Let's consider the manifold $S^1$
It is well known that we need two charts to cover this manifold.
Nonetheless, we can cover the full space using a single coordinate $\theta$ which is just the angle from the center.
Now, is this a general feature? I mean, is it always possible to have in every manifold a single coordinate set that cover points that are in different charts, just as in $S^1$?
On
By definition a coordinate system is a collection of charts $\{U_i,\phi_i\}_i$ where $U_i$ are open sets in your manifold that cover your whole manifold and $\phi_i:U_i \rightarrow \mathbb{R}^n$ are homeomorphisms and the transition functions $\phi^i \circ \phi^{-j}$ are smooth where ever defined.

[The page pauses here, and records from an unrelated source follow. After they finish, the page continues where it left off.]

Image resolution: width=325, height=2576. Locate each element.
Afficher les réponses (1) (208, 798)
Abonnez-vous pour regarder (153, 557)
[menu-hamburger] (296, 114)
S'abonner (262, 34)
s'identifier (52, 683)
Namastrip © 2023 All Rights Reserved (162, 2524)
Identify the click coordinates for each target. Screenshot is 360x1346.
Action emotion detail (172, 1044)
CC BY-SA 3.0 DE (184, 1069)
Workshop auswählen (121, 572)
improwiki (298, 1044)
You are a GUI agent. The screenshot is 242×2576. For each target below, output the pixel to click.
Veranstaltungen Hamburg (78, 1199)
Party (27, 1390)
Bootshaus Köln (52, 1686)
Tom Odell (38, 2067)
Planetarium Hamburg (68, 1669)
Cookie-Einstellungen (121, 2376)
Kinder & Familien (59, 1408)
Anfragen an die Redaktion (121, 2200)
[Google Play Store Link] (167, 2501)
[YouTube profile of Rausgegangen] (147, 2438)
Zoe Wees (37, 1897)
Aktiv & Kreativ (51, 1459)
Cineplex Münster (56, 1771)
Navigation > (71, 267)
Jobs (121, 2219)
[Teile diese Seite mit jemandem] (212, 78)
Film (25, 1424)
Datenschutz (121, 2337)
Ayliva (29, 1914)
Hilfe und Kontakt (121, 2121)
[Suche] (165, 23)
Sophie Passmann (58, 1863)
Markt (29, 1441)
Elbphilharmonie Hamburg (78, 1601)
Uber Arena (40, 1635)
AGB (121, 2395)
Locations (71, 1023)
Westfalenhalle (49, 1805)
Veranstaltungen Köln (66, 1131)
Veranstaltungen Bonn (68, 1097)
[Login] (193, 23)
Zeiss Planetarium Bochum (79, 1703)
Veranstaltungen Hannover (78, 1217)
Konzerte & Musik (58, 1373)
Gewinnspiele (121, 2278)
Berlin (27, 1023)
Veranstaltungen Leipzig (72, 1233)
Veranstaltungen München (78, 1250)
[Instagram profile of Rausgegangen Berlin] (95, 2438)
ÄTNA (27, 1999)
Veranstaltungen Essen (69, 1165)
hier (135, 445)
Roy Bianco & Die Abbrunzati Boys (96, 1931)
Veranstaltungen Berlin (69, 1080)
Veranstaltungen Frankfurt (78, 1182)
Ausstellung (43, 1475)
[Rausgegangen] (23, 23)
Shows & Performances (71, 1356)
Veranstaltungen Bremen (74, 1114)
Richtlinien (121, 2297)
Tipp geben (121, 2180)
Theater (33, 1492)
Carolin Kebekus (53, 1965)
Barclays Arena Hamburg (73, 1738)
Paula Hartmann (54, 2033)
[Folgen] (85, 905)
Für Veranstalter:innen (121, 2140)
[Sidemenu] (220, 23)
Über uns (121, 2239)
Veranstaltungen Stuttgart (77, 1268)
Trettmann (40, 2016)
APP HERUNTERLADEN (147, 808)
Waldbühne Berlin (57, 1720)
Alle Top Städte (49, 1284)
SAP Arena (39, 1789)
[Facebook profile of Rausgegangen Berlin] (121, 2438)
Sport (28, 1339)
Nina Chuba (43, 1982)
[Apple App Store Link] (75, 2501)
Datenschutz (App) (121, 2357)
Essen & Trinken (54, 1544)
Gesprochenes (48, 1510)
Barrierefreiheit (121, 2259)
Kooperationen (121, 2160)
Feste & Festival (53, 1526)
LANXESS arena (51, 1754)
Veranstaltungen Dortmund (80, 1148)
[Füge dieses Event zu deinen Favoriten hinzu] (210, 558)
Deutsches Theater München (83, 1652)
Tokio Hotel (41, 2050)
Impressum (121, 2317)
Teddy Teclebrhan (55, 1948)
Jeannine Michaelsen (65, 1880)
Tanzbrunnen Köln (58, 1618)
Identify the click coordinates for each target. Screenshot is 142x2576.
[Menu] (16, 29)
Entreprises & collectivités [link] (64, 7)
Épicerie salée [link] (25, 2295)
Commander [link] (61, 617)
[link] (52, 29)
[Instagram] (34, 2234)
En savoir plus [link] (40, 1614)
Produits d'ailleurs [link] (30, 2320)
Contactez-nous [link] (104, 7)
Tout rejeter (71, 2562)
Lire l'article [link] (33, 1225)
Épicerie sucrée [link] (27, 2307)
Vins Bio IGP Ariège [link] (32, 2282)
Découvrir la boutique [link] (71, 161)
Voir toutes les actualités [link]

In this case your only chart is $(S^1,\theta)$ and but if $\theta$ was a homeomorphism this means that $\theta(S^1)$ is an open interval in the real line (since $S^1$ is connected). Therefore you can build a homeomorphism between $S^1$ and $\mathbb{R}$ which is a contradiction. You can also apply this arguement to any $S^n$ to say they won't admit single charts.
The easiest examples of manifolds admitting single charts are obviously open sets of $\mathbb{R}^n$.
On
Perhaps you're "really" asking whether or not every $n$-manifold $M$ has $\mathbf{R}^{n}$ as a covering space, i.e., whether there's a single (smooth) map $\pi:\mathbf{R}^{n} \to M$ whose restrictions to suitably small subsets define coordinate charts on $M$.
If so, the answer is "no"; even among spheres, only $S^{1}$ has this property.
No, your "single coordinate" is only a smooth (continuous) function on $S^1-(1,0)$.